*** Opening Recorded data ***

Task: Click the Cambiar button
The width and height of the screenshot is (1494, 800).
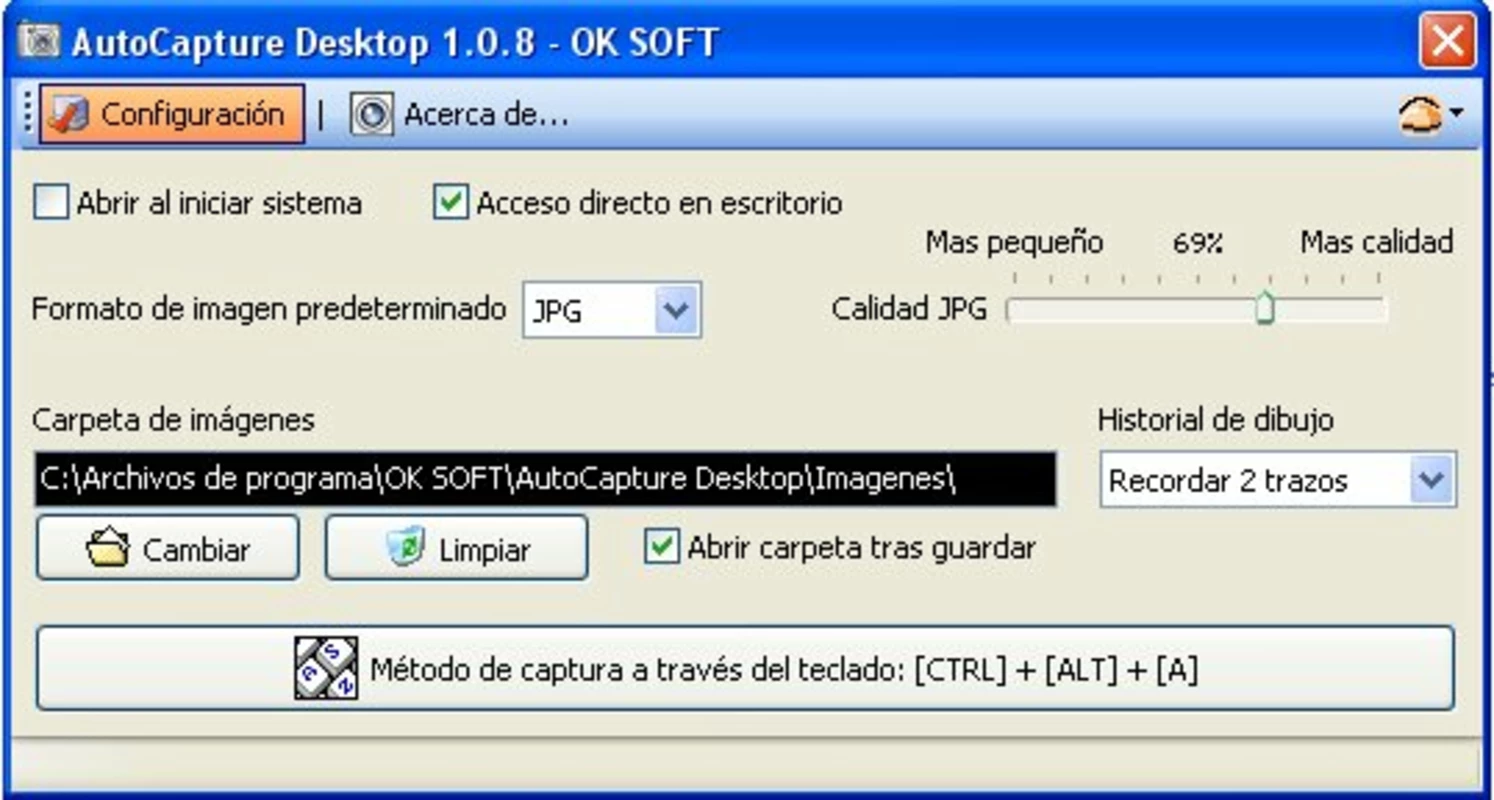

*** Closing Recorded data ***
*** Opening Recorded data ***

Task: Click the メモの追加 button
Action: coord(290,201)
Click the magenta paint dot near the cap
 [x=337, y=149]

*** Closing Recorded data ***
*** Opening Recorded data ***

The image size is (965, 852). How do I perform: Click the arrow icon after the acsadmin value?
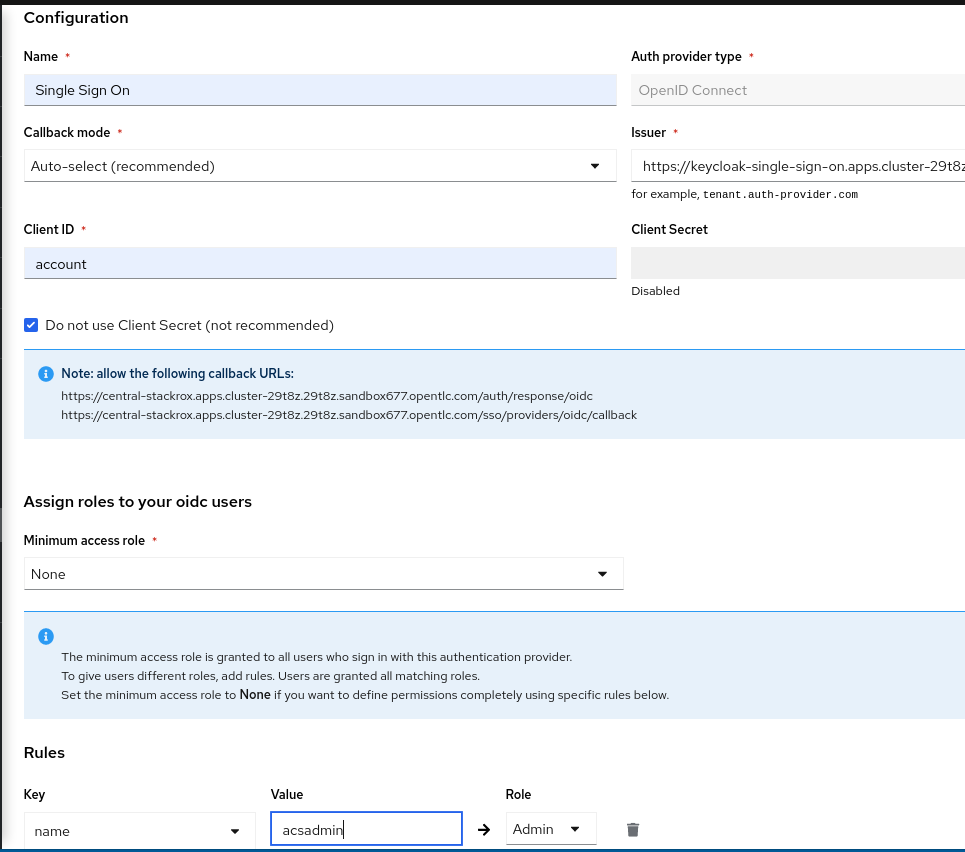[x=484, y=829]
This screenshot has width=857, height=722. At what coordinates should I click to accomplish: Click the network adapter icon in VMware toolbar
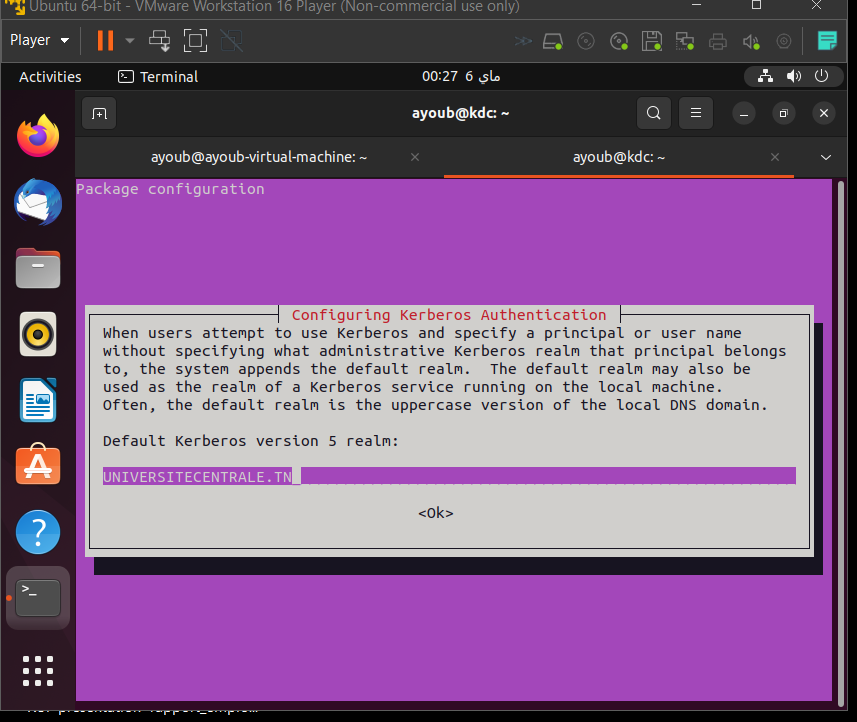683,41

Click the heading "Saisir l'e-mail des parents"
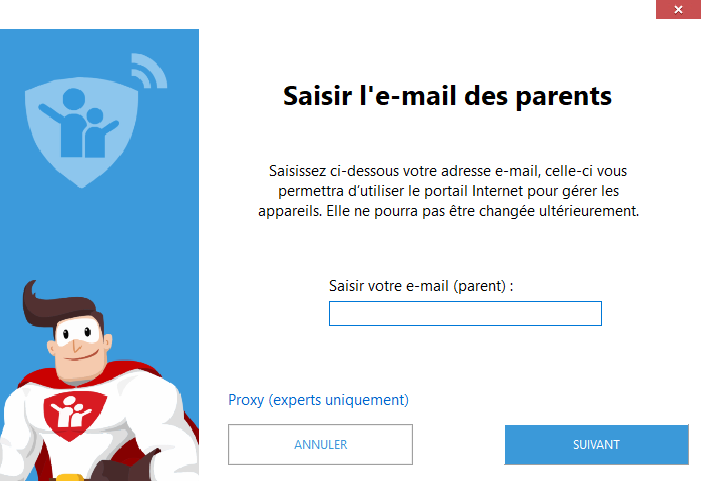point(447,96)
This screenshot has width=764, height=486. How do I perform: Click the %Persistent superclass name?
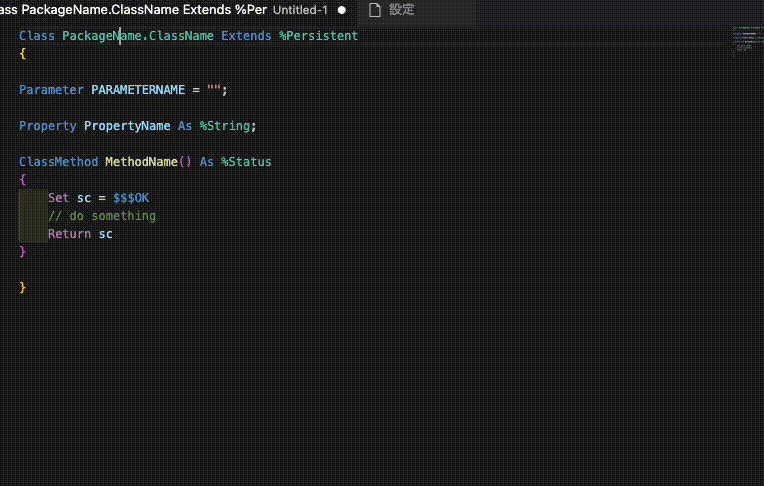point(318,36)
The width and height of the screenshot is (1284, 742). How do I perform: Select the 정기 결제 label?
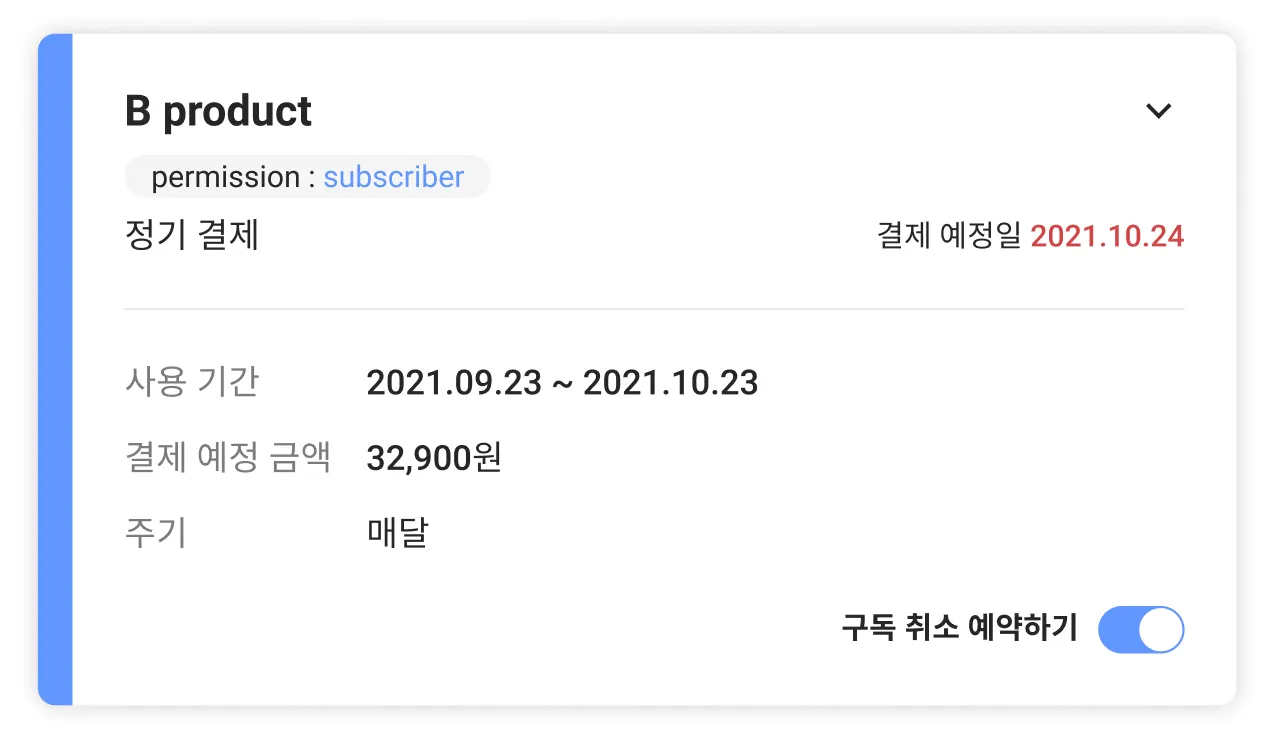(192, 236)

*** Closing Recorded data ***

### Task
Write down again, exactly as given, only the lines above that fall from the line with "Task: Click the Cambiar button" to the line with "The width and height of the screenshot is (1494, 800).", inclusive.

### Answer section
Task: Click the Cambiar button
The width and height of the screenshot is (1494, 800).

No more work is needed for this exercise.